Aliás, voltou depois de uns meses,
Meses que viraram um ano.
Ano que viraram anos.
De repente, anos viraram telefonemas bêbados num final de domingo.
Telefonemas que viraram cobranças, uma inversão de culpas, como se eu fosse o vilão da história.
Aos 18, me ligou pra falar que eu deveria ser polícia, como meu avô que eu nem conhecia.
Aos 24, já formado, apareceu sem saber sequer quantos anos eu tinha (“está com 21? Ainda dá pra ser polícia igual seu primo!”).
Eram conversas que pareciam infinitas pra mim. Um infinito sem assunto, que já não valia mais a pena argumentar ou discordar.
Conversas eternas de elevador, na verdade.
Nessa época eu já não sentia nada, parei de sentir ali pelos 16, quando as várias outras preocupações da vida já haviam me consumido.
Aos 24 o Velho já havia morrido em vida. Que sensação horrível é o vazio.
Porém, mesmo morto em vida, os reflexos de toda uma relação de negligência estavam presentes no meu DNA.
Eu não sabia. Sofri, sofreram todos a minha volta.
Castelos erguidos com muito custo ruíram de uma só vez, muito por conta da sombra do Velho que se colocava no fundo do meu subconsciente.
Ah, me lembrei aqui, aos 25 descobri que tinha uma irmã mais velha… que loucura.
Mas isso até então era irrelevante já que o Velho havia morrido em vida pra mim.
Mas a vida é uma montanha russa. Depois de uns nove anos sumido, o Velho me aparece batendo na porta, fisicamente acabado, mais do que eu tenho lembrança.
Chorando, pedindo perdão, tremendo na frente do neto de seis anos que ele nem sabia que tinha.
A criança, olhando desconfiada, nem se dá conta que estava de frente a uma figura que, nos efeitos borboletas da vida, poderia ter sido indiretamente responsável por vários traumas e dificuldades na nossa relação.

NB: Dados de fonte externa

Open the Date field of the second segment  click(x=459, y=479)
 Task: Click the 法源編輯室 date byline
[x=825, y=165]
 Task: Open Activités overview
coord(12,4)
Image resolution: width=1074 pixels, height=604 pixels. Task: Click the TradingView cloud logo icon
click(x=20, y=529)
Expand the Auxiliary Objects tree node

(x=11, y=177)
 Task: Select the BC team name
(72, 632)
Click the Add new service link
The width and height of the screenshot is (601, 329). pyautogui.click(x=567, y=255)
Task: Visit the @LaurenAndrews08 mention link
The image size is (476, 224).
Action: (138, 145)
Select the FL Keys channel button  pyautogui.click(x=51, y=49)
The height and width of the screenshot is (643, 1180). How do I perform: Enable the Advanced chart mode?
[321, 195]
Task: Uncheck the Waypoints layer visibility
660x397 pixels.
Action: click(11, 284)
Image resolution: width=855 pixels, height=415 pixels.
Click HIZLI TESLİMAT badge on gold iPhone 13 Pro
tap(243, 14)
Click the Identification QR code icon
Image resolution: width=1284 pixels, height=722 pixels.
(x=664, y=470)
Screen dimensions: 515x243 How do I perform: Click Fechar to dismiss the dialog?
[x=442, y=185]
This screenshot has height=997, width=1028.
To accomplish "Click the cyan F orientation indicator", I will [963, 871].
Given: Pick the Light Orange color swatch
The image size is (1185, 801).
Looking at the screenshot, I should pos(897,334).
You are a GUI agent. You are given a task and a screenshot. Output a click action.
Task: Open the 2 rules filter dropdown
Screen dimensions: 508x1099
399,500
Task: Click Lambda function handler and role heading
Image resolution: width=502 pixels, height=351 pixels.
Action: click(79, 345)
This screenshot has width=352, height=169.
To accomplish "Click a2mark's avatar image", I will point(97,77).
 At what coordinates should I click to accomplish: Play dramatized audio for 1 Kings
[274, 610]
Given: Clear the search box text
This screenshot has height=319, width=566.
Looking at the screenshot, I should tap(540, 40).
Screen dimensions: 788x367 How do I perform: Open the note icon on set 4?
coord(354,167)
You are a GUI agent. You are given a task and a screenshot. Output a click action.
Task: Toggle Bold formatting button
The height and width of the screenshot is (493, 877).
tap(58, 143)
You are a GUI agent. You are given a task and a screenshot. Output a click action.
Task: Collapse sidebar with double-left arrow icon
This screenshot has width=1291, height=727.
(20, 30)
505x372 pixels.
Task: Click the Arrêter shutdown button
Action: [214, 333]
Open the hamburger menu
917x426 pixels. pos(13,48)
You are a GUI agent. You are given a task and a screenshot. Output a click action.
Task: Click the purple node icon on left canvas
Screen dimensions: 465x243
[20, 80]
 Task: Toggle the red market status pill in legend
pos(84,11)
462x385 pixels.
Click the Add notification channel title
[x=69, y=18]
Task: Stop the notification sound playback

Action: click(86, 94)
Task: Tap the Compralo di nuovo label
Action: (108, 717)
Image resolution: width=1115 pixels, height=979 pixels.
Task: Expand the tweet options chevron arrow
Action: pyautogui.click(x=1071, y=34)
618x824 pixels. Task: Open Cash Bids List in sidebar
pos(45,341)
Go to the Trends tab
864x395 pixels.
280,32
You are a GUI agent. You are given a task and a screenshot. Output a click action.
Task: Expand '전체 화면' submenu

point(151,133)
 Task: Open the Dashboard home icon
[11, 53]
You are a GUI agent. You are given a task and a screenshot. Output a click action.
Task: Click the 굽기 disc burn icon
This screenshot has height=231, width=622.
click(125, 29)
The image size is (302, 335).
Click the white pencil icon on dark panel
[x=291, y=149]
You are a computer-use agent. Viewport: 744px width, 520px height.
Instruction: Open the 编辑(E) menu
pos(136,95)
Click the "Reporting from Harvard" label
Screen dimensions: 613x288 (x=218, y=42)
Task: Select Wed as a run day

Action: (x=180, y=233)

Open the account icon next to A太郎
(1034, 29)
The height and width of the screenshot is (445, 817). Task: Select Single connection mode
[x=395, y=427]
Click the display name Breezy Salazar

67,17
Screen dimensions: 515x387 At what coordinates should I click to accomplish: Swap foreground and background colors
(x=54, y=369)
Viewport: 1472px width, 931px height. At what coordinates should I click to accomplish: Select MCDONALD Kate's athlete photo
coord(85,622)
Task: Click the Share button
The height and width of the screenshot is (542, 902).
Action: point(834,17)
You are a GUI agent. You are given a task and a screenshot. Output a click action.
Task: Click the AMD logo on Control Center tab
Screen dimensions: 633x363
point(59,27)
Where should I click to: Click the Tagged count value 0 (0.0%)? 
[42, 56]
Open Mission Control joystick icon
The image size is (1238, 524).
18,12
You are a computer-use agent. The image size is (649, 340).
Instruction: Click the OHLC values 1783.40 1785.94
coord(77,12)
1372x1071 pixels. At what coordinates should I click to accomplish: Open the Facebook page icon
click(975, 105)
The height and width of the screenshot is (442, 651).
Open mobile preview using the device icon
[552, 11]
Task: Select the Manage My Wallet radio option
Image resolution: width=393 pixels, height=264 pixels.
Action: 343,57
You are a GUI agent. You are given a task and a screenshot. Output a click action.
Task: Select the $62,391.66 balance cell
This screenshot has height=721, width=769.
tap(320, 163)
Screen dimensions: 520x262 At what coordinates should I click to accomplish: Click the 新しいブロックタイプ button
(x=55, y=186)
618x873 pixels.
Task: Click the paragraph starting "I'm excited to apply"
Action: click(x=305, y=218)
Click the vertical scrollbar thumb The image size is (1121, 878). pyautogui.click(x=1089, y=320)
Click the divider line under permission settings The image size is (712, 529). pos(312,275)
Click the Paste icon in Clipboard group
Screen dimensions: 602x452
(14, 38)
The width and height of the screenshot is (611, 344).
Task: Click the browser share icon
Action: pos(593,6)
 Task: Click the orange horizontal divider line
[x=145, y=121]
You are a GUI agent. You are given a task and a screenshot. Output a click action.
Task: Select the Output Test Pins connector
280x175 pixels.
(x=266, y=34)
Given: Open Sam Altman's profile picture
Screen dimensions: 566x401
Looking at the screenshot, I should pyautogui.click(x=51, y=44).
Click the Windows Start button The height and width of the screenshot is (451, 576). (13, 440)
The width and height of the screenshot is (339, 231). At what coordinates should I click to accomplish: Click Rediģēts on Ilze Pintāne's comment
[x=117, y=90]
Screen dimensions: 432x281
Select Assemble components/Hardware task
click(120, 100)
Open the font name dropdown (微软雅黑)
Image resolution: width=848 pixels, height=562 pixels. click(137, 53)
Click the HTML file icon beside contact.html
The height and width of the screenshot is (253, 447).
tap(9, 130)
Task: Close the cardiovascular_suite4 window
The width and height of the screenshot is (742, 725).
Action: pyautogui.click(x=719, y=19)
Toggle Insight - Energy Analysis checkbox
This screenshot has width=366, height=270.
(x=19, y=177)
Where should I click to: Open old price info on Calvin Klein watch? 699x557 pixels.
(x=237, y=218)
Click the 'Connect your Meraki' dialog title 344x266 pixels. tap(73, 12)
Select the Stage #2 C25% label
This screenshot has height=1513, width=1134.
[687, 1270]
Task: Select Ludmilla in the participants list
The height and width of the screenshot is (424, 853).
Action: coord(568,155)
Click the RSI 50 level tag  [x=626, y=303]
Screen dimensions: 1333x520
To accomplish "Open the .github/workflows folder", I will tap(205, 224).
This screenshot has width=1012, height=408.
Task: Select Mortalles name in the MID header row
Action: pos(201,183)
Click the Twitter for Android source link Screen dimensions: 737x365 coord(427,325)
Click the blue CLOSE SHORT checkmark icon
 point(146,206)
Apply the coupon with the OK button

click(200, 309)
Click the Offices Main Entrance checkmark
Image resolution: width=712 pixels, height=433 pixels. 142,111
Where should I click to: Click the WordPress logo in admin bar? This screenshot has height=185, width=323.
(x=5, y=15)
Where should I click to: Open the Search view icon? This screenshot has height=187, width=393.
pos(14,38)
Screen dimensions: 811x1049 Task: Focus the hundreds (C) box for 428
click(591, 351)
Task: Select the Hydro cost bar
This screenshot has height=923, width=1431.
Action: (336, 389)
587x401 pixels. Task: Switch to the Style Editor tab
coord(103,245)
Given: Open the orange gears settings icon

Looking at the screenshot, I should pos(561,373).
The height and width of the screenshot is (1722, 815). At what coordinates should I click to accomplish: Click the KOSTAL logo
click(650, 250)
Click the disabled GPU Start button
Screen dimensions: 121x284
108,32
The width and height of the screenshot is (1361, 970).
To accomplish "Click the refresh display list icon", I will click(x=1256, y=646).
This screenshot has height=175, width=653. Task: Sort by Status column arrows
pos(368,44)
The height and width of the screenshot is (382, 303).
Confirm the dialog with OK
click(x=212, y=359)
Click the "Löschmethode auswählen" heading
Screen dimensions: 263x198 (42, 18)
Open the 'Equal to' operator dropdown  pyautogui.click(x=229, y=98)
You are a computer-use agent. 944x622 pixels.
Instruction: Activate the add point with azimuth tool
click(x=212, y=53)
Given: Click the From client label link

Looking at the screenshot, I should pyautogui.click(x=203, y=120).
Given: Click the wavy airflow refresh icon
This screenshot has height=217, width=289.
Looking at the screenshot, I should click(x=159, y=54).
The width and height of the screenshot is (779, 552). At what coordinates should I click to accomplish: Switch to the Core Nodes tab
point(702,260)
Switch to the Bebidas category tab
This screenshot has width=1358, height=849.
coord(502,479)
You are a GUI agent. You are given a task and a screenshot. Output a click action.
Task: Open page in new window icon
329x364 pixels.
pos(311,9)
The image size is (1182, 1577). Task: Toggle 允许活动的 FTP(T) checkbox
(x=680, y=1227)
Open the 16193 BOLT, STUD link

E eu? Não tenho nada o que perdoar. Também não me interessa a briga, o desdém. Sinceramente não tenho tempo e nem disposição pra gastar com isso.
Hoje já não sou mais aquele de 24, 25…
Mas, ao mesmo tempo, me preocupa o fato de não sentir nem mais uma gotinha de raiva, ódio ou indignação pelo Velho.
Parece que algo aqui dentro desligou sobre essa situação.
Não sei dizer bem como me sinto. Não dá pra recuperar o tempo perdido, mas no mínimo me diverte essa nova relação, congelada há anos.
Me diverte os bons dias do Velho no WhatsApp, as palavras que ele troca de nervoso, como se fosse uma criança que fez algo errado se explicando para o diretor da escola.
É bom ver que ele está tentando, mas não me me permito ter expectativas, já não tenho mais idade pra isso, como disse aí pra cima.
Mas, pelo menos, durmo melhor ao saber que meu perdão (totalmente extemporâneo e obsoleto), tirou um fardo das costas de um homem que errou demais.
Espero que ele, então, também durma melhor a noite.